Le visage de M. Lungu, un homme grand et mince, grimace sur les panneaux d’affichage surplombant la circulation ralentie dans le centre à la mi-journée. Au milieu des voitures, des femmes portent de grands paniers de fruits sur la tête, des hommes vendent des éponges naturelles ou des bibles. Des éclairs de vert apparaissent sur des jupes à motifs, des tee-shirts imprimés et, parfois aussi, sur des masques anti-Covid.

« Nous ne nous sentons pas en sécurité »

Des sondages montrent que les soutiens de M. Hichilema ont augmenté à Lusaka – longtemps considérée un bastion du parti au pouvoir –, notamment en raison de la politique économique jugée décevante de M. Lungu. Mais à part une affiche ici et là, cette notion est bien peu visible.

« On ne veut pas d’un autre président, on veut Edgar Lungu », affirme d’ailleurs Lydia Mwansa, 35 ans, mère de sept enfants, qui vend des sacs à main au marché. Les vendeurs autour d’elle approuvent énergiquement : on doit à Lungu les routes, les écoles et les hôpitaux construits sous sa présidence depuis 2015. « Les gars du PF font beaucoup de choses, ils sont travailleurs », renchérit Justina Nsama, 42 ans, qui vend des bananes, pointant le visage imprimé de M. Lungu sur son tee-shirt blanc. « Il est fort et humble à l’égard du peuple », affirme-t-elle alors que des minibus frôlent bruyamment son étal.

A quelques minutes de là, au siège de l’UPND – un bâtiment banal signalé simplement par le sigle peint en façade –, des communicants agités jettent des regards inquiets en faisant entrer les journalistes. « L’atmosphère en Zambie n’est pas favorable à l’opposition », explique l’un d’eux. Dans la cour extérieure, des militants sont réunis pour parler des jours à venir. Ils préfèrent ne pas être filmés, que personne ne puisse déchiffrer ce qu’ils se disent.

Un militant, le pasteur William Njombo, se présente pourtant pour être interviewé. « Nous ne nous sentons pas en sécurité, il y a tellement d’intimidations », dit-il, rappelant que le président a déployé l’armée dans les rues depuis une semaine, sous prétexte de maintenir l’ordre dans cette période électorale électrique. « Nous apprécions les projets d’infrastructures, mais ils ont eu un coût énorme, ajoute-t-il. Nous sommes maintenant confrontés à une énorme montagne de dettes. »

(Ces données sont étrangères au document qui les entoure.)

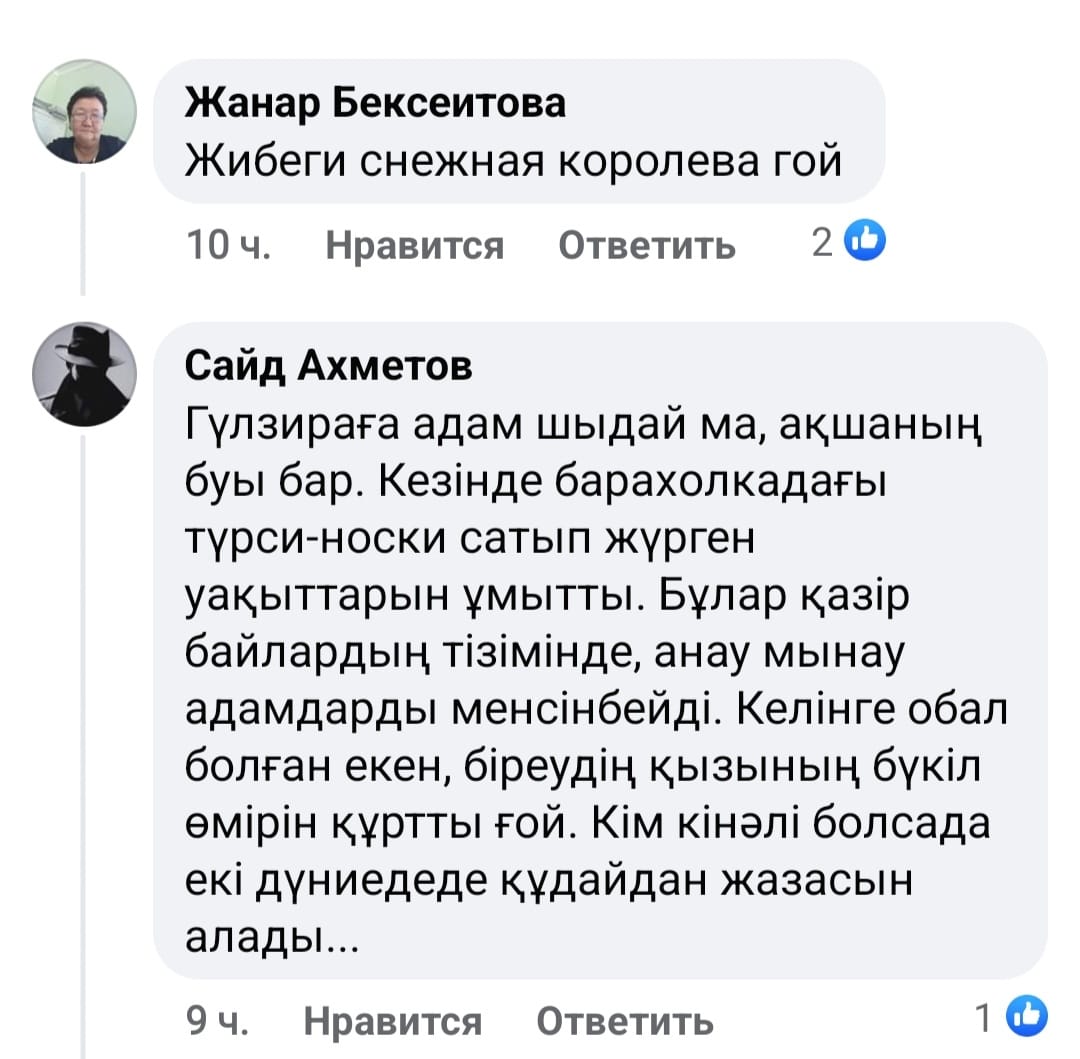1080x1059 pixels.
Task: Select the "Жибеги снежная королева гой" comment text
Action: click(514, 159)
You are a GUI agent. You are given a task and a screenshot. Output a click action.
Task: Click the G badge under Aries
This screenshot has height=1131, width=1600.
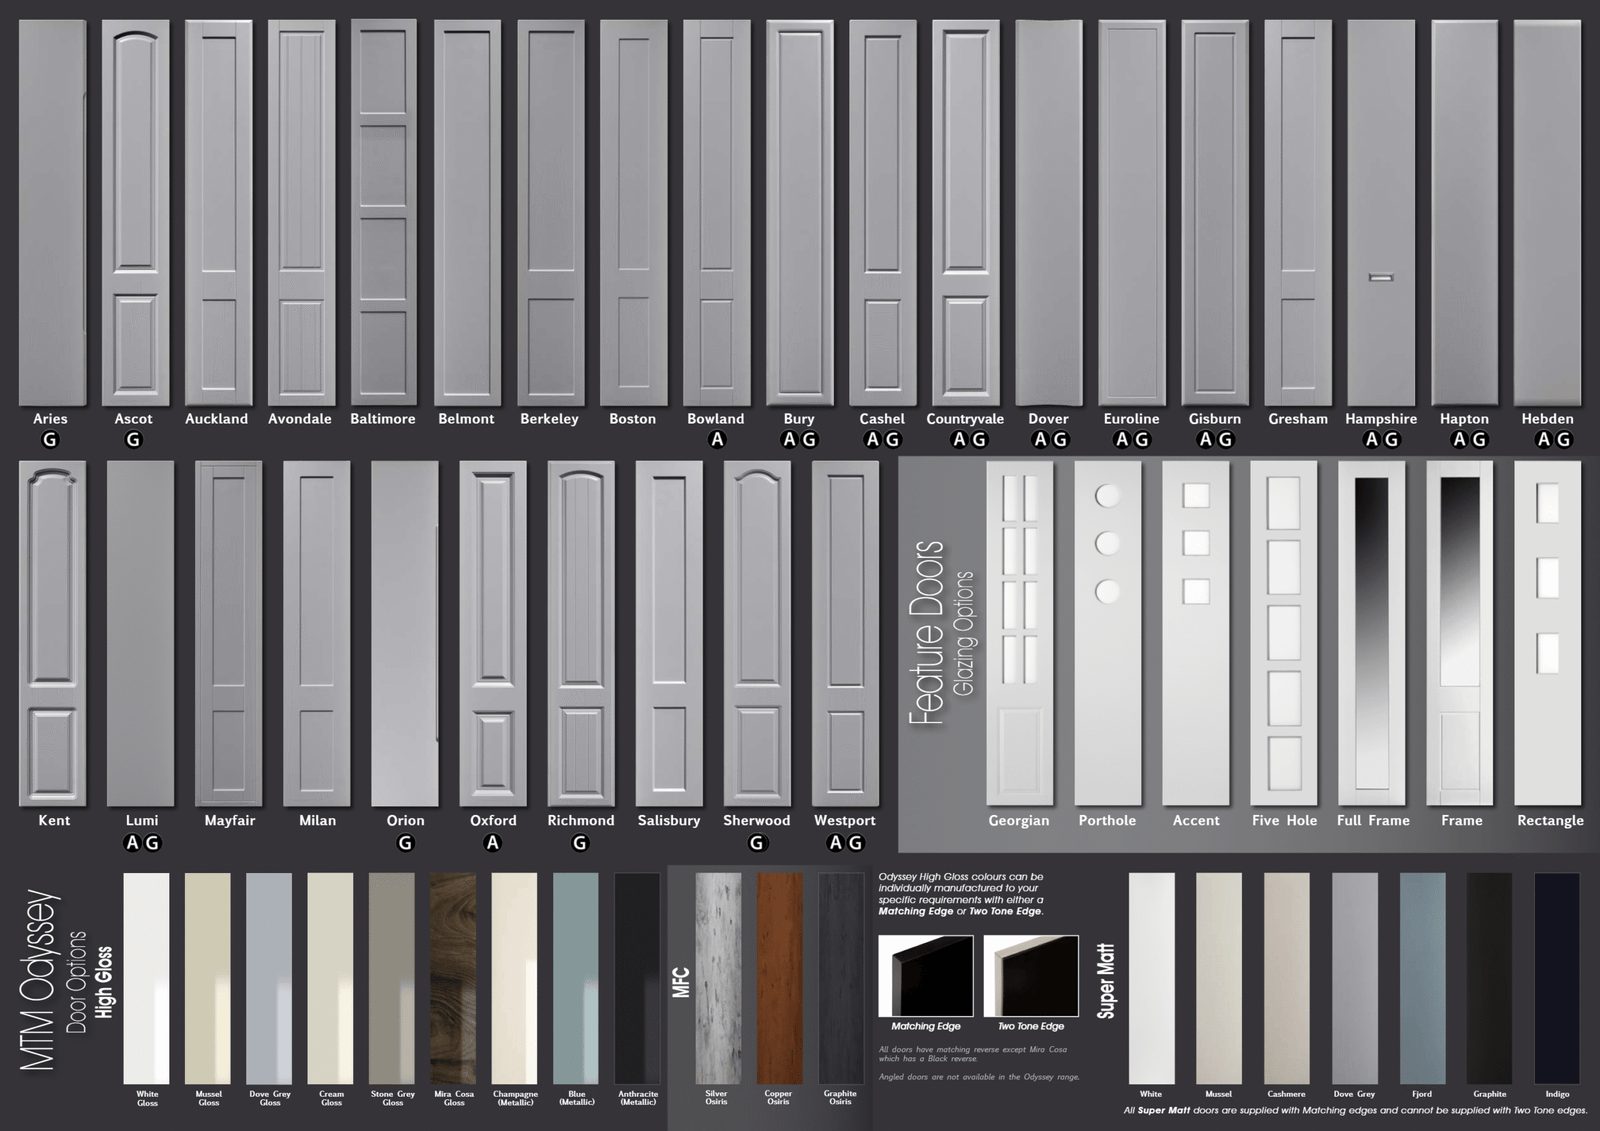tap(50, 440)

« On ne peut pas manger les routes »

De fait, la Zambie, deuxième producteur africain de cuivre, a souffert de la chute des cours des matières premières, avec l’arrêt brutal de l’économie mondiale lié à la pandémie de Covid-19, et est devenu fin 2020 le premier pays du continent à faire défaut sur sa dette. Très endetté auprès de la Chine, l’Etat a une dette extérieure exponentielle estimée à 10 milliards d’euros, dont la moitié auprès de créanciers privés. Mi-novembre 2020, le pays n’a pas réussi à verser 42,5 millions de dollars d’intérêts sur une dette libellée en euros et, fin janvier 2021, il a raté une autre échéance de 56,1 millions de dollars sur un autre emprunt obligataire.

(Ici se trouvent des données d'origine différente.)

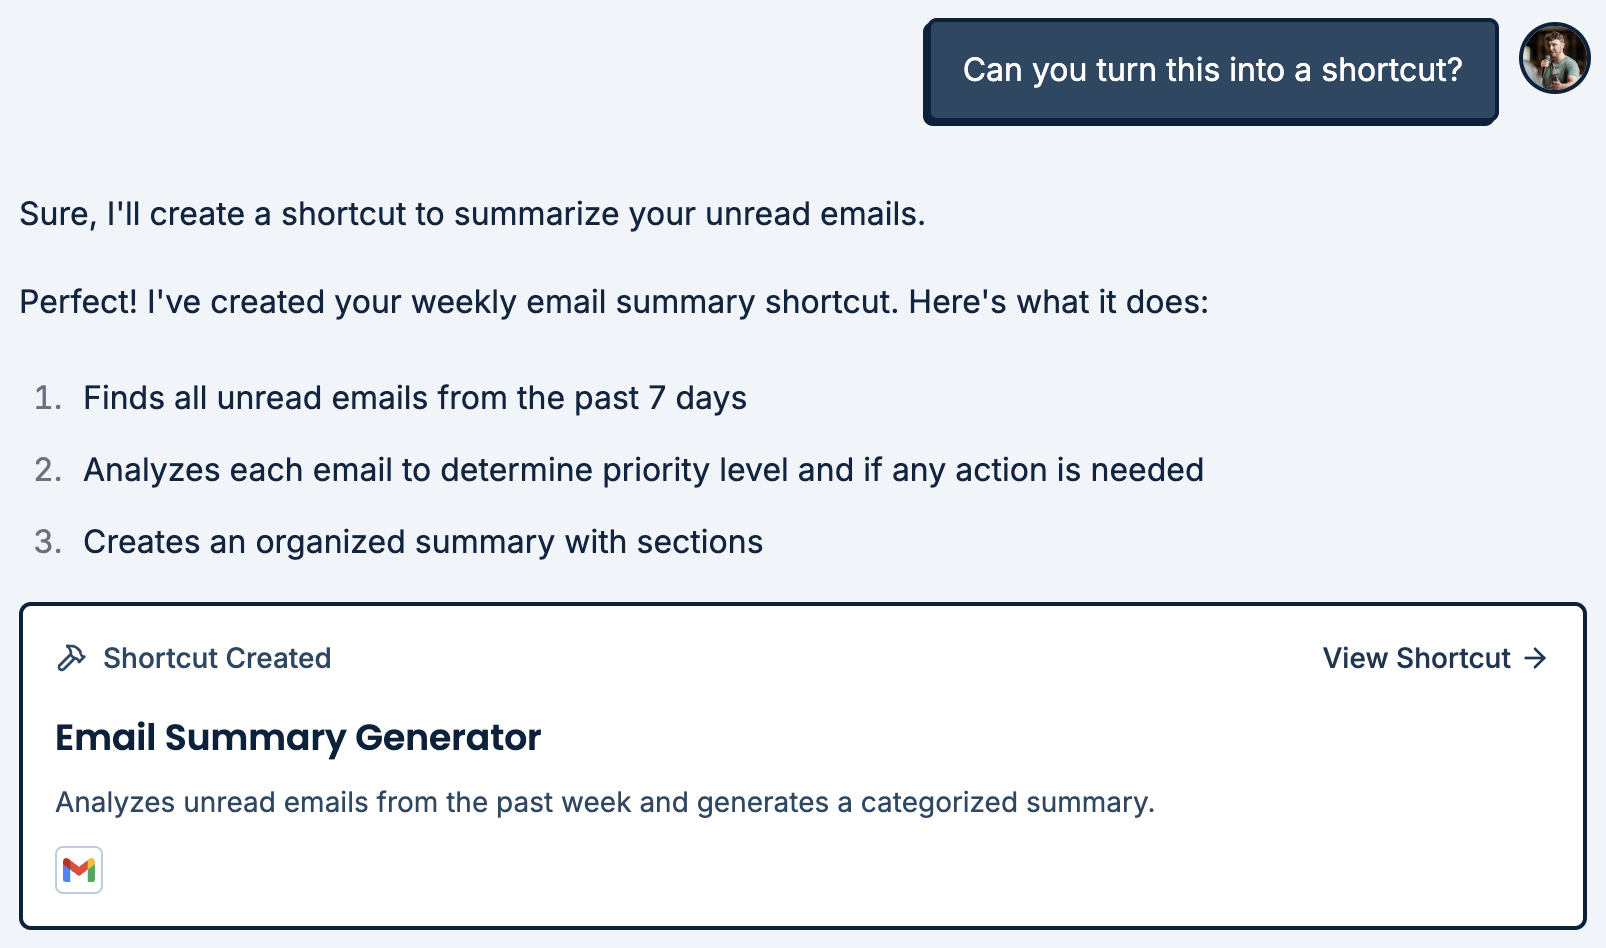Image resolution: width=1606 pixels, height=948 pixels.
Task: Select the "Shortcut Created" label
Action: pos(217,658)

Arrivé au pouvoir en 2015 après la mort de son prédécesseur, Michael Sata, et réélu en 2016 au terme d’une campagne émaillée d’affrontements parfois violents, Edgar Lungu est accusé de s’être égaré dans de lourds projets d’infrastructures et d’avoir emprunté de manière non viable, notamment auprès d’investisseurs chinois. Les routes de Lusaka se sont largement améliorées, avec la construction d’autoponts pour désengorger les ronds-points, la disparition des nids-de-poule et l’élargissement des voies de circulation. Mais, comme dit l’adage populaire à Lusaka, « on ne peut pas manger les routes ».

La valeur de la monnaie locale a plongé à des niveaux records et l’inflation a bondi de plus de 20 % sous la présidence de M. Lungu. Le chômage a été exacerbé par la pandémie et le ralentissement de la production dans deux grandes mines de cuivre. « Beaucoup de Zambiens ont l’impression de payer la dette du gouvernement par l’augmentation du coût de la vie », relève Zaynab Mohamed, du cabinet de conseil Oxford Economics, notant que M. Lungu « aborde les élections fragilisé en raison de la mauvaise gestion financière ».